* _YOUR TASK_
Copy every one of the records below line for line, with no changes at all.

* _Click-target records_
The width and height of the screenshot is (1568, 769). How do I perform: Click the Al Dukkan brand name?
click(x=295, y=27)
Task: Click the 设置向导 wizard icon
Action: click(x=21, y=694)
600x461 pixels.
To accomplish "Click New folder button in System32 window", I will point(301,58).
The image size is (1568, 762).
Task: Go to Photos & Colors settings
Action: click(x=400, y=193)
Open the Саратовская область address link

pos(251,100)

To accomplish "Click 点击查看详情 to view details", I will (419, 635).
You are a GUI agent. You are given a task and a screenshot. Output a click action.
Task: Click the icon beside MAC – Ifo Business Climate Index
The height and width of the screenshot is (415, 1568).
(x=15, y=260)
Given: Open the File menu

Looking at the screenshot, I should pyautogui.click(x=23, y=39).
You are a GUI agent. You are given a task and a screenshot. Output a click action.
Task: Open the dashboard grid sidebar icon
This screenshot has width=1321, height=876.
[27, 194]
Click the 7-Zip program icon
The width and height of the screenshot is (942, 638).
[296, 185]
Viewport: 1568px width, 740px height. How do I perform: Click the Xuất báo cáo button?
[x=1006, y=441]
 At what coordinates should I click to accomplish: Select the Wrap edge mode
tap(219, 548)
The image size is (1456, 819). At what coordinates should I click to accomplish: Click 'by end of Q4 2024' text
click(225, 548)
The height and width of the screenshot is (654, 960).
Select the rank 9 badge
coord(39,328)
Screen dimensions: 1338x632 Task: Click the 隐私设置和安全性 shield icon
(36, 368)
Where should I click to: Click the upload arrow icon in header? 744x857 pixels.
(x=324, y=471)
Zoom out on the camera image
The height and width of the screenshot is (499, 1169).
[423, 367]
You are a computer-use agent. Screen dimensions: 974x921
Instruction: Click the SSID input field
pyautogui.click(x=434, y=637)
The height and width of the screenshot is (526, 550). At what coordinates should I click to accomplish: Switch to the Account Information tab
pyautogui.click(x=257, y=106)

* _EXERCISE RESULT_
The width and height of the screenshot is (1568, 769). How do I perform: Click the Al Dukkan brand name?
click(x=295, y=27)
Task: Click the 设置向导 wizard icon
Action: click(x=21, y=694)
600x461 pixels.
To accomplish "Click New folder button in System32 window", I will point(301,58).
The image size is (1568, 762).
Task: Go to Photos & Colors settings
Action: click(x=400, y=193)
Open the Саратовская область address link

pos(251,100)

To accomplish "Click 点击查看详情 to view details", I will (419, 635).
You are a GUI agent. You are given a task and a screenshot. Output a click action.
Task: Click the icon beside MAC – Ifo Business Climate Index
The height and width of the screenshot is (415, 1568).
(x=15, y=260)
Given: Open the File menu

Looking at the screenshot, I should pyautogui.click(x=23, y=39).
You are a GUI agent. You are given a task and a screenshot. Output a click action.
Task: Open the dashboard grid sidebar icon
This screenshot has width=1321, height=876.
[27, 194]
Click the 7-Zip program icon
The width and height of the screenshot is (942, 638).
[296, 185]
Viewport: 1568px width, 740px height. How do I perform: Click the Xuất báo cáo button?
[x=1006, y=441]
 At what coordinates should I click to accomplish: Select the Wrap edge mode
tap(219, 548)
The image size is (1456, 819). At what coordinates should I click to accomplish: Click 'by end of Q4 2024' text
click(225, 548)
The height and width of the screenshot is (654, 960).
Select the rank 9 badge
coord(39,328)
Screen dimensions: 1338x632 Task: Click the 隐私设置和安全性 shield icon
(36, 368)
Where should I click to: Click the upload arrow icon in header? 744x857 pixels.
(x=324, y=471)
Zoom out on the camera image
The height and width of the screenshot is (499, 1169).
[423, 367]
You are a computer-use agent. Screen dimensions: 974x921
Instruction: Click the SSID input field
pyautogui.click(x=434, y=637)
The height and width of the screenshot is (526, 550). At what coordinates should I click to accomplish: Switch to the Account Information tab
pyautogui.click(x=257, y=106)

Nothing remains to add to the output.